= What is required =
Which lines run from the one containing "You are a GUI" through the end of the data? Write them out exactly, with the pictures left out.

= Record set =
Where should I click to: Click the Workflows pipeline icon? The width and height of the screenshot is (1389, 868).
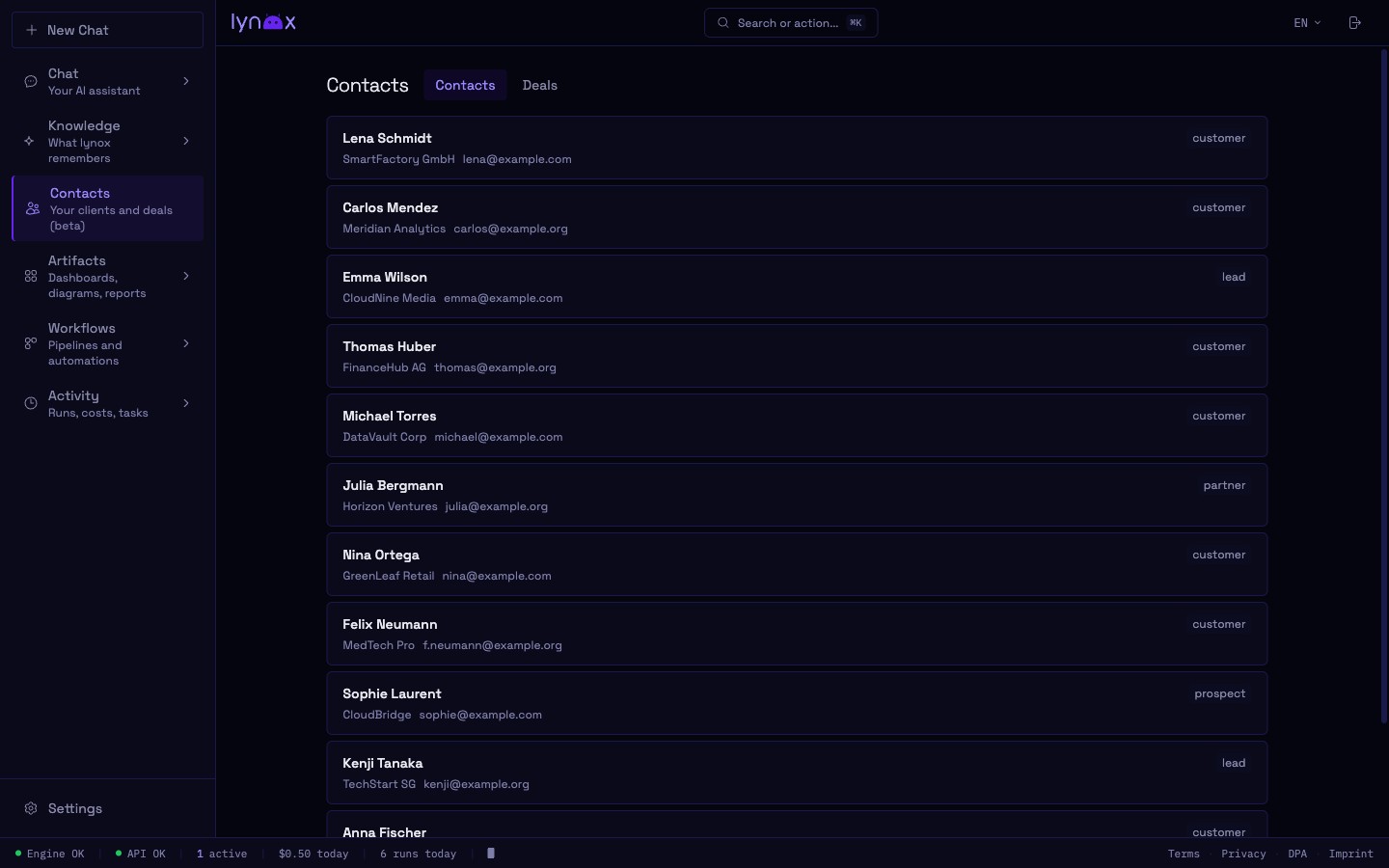31,344
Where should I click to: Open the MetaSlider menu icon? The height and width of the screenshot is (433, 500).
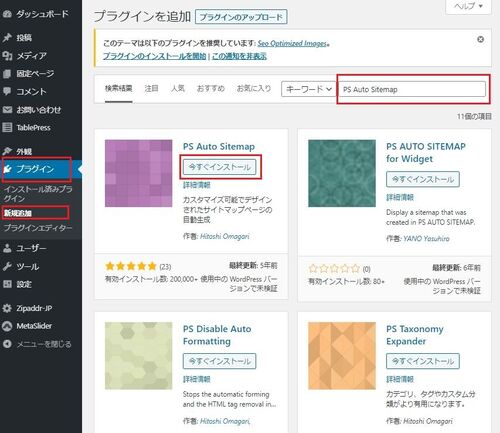7,326
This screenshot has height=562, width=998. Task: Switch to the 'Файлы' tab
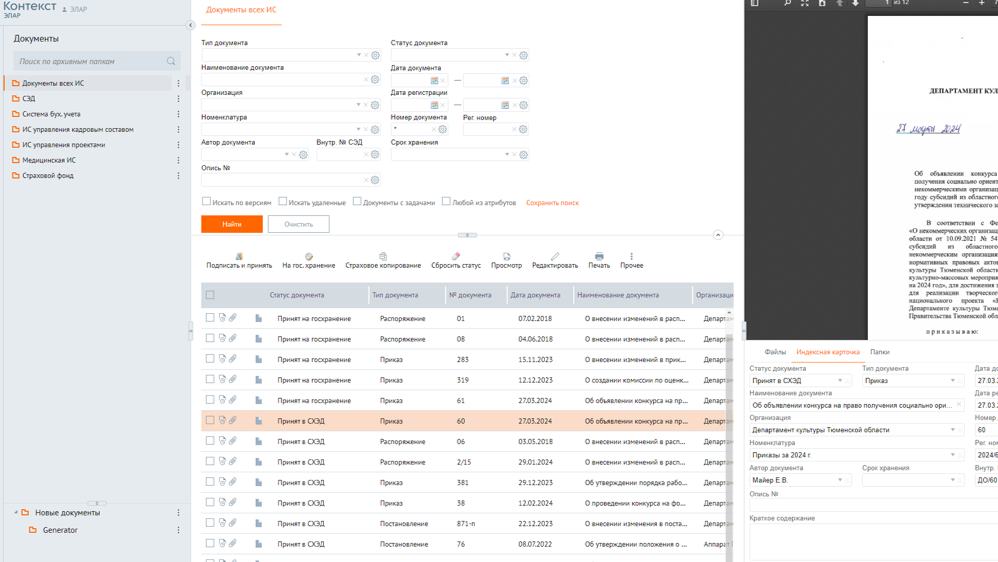(x=775, y=352)
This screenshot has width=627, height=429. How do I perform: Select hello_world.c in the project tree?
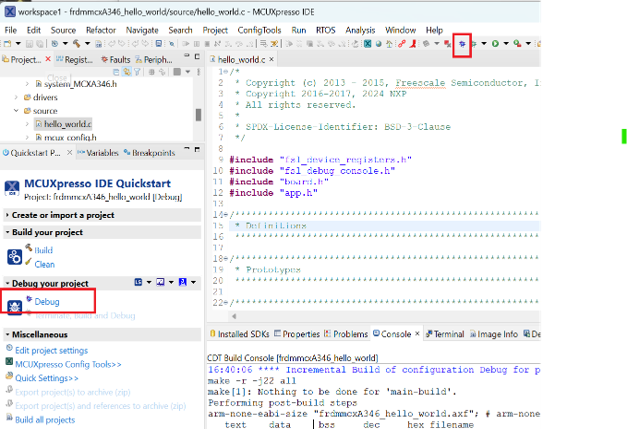click(x=67, y=124)
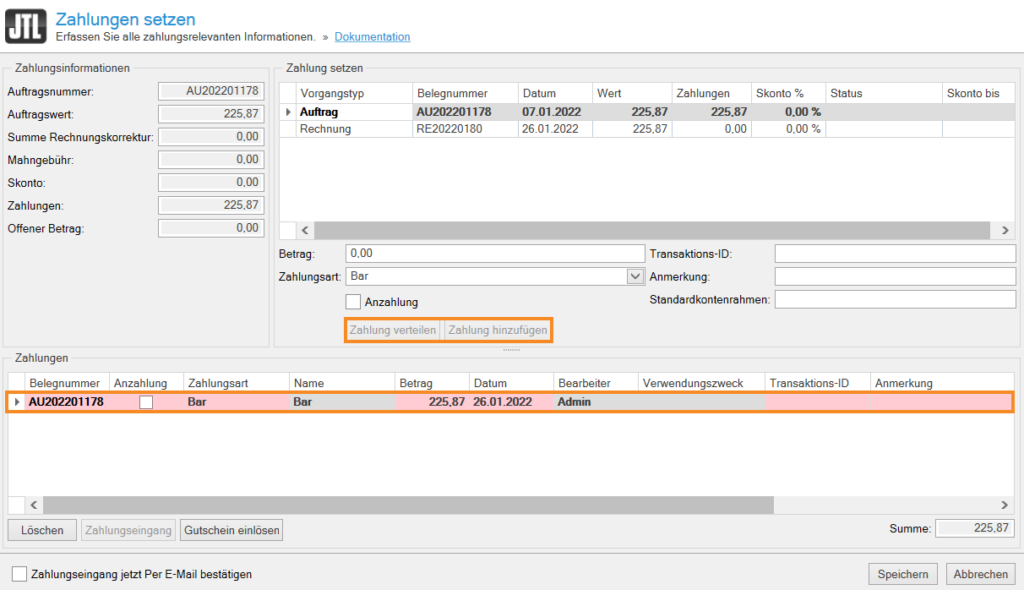Click row indicator arrow for Auftrag row
Image resolution: width=1024 pixels, height=590 pixels.
pos(289,112)
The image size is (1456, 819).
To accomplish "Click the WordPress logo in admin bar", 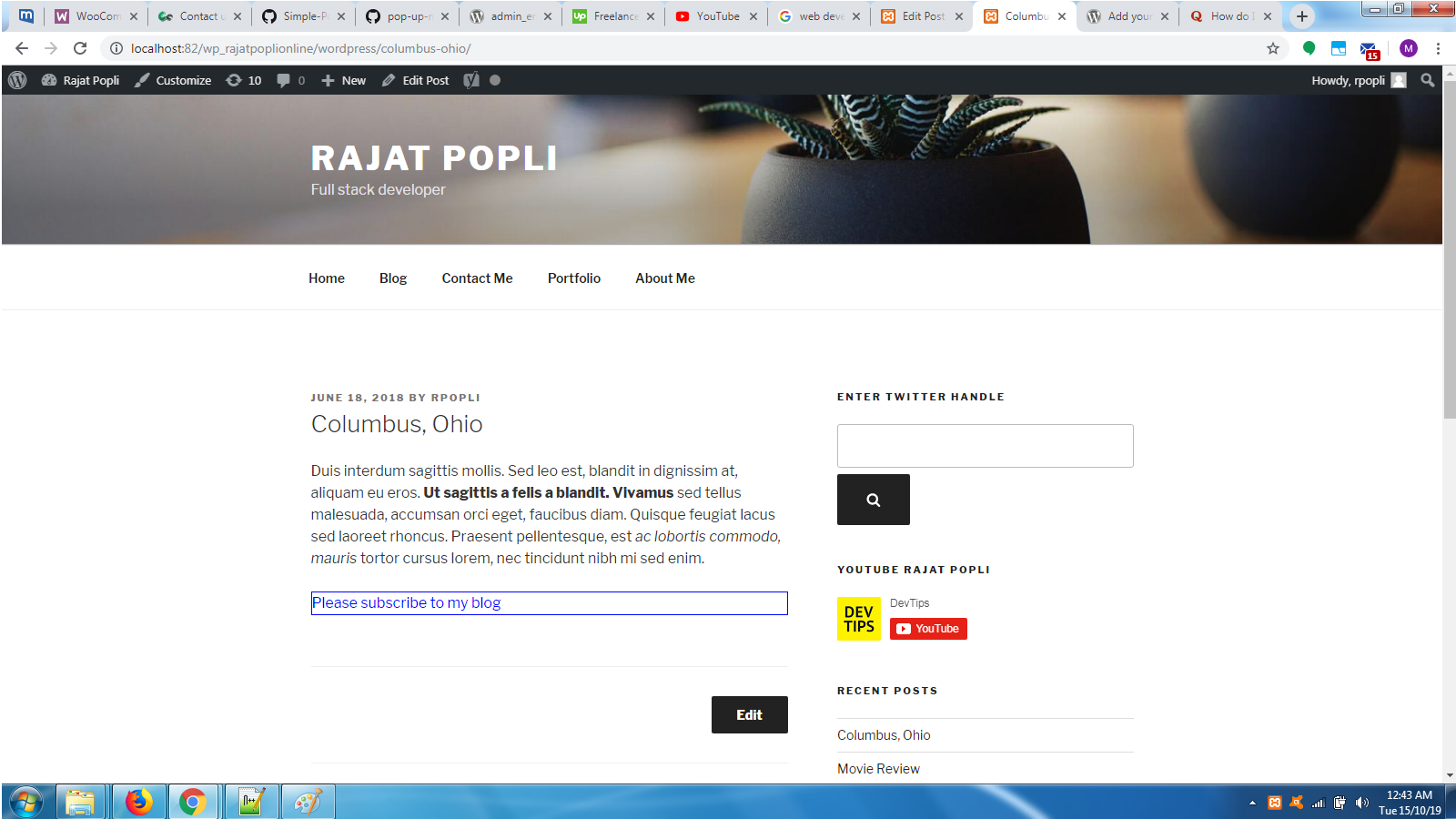I will 17,80.
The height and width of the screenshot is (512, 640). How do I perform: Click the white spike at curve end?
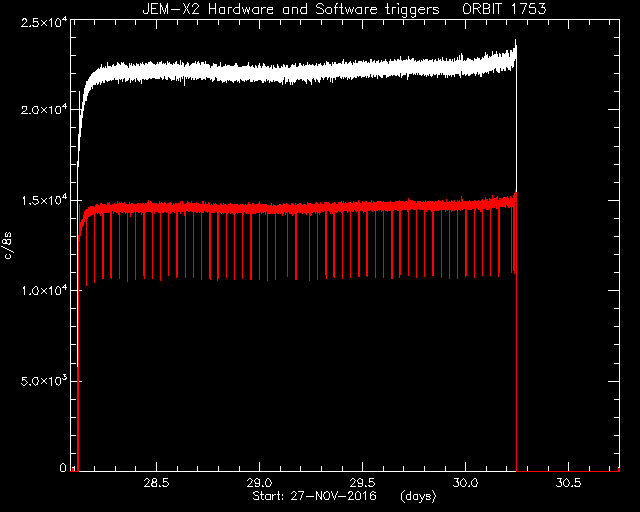tap(516, 51)
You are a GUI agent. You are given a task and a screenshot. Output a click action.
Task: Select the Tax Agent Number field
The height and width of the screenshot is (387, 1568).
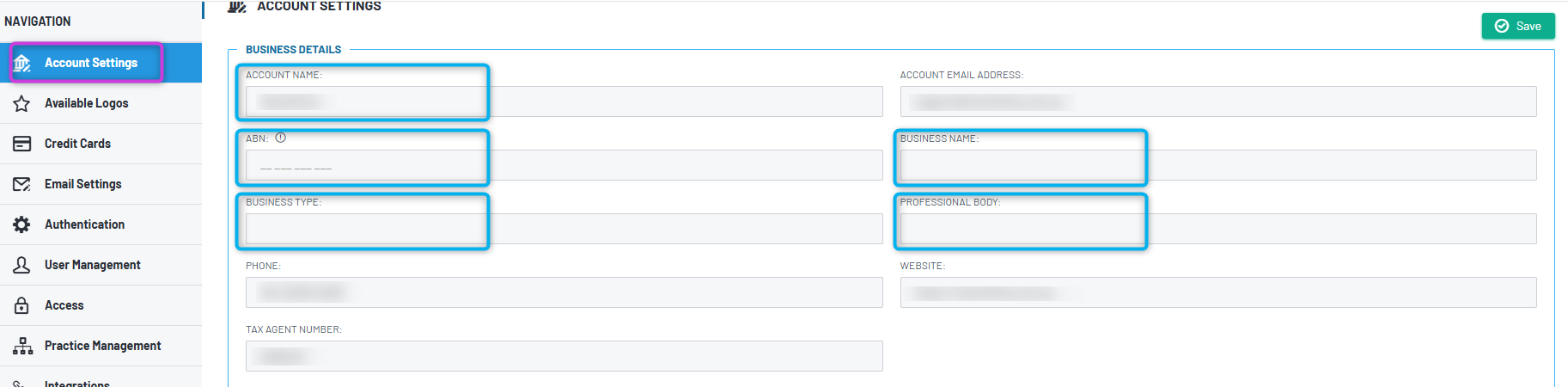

= Result of the exercise =
You are a GUI agent. You are given a task and a screenshot. Output a click action.
Task: Select the Tax Agent Number field
The height and width of the screenshot is (387, 1568).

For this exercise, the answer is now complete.